### Exercise materials
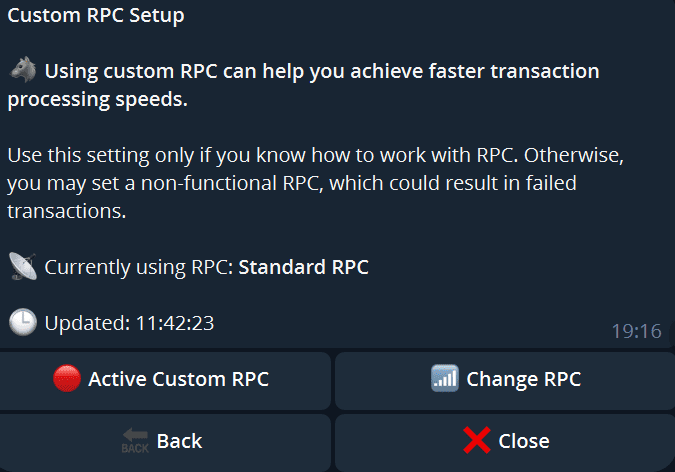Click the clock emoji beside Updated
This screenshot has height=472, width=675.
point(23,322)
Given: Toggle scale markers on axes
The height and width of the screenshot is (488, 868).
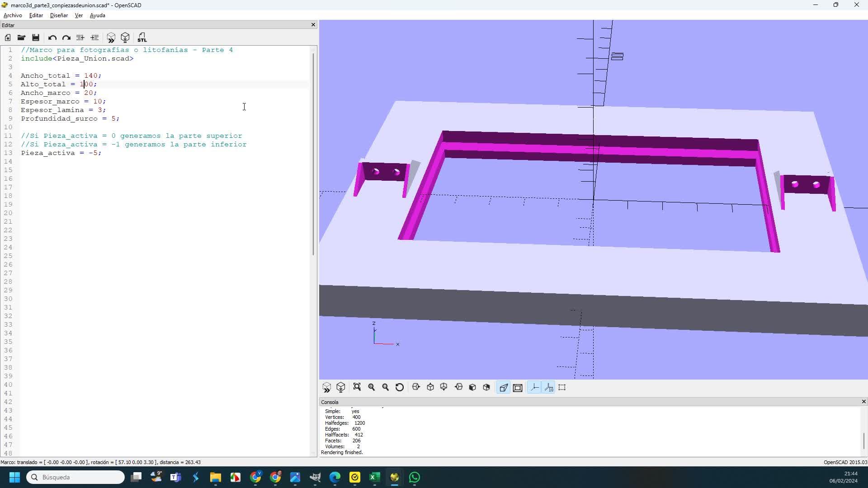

### Exercise details
Output precisely the lines in the material above from the line containing "Given: Toggle scale markers on axes" through its last line, and omit pictures.

### Solution to this exercise
Given: Toggle scale markers on axes
The height and width of the screenshot is (488, 868).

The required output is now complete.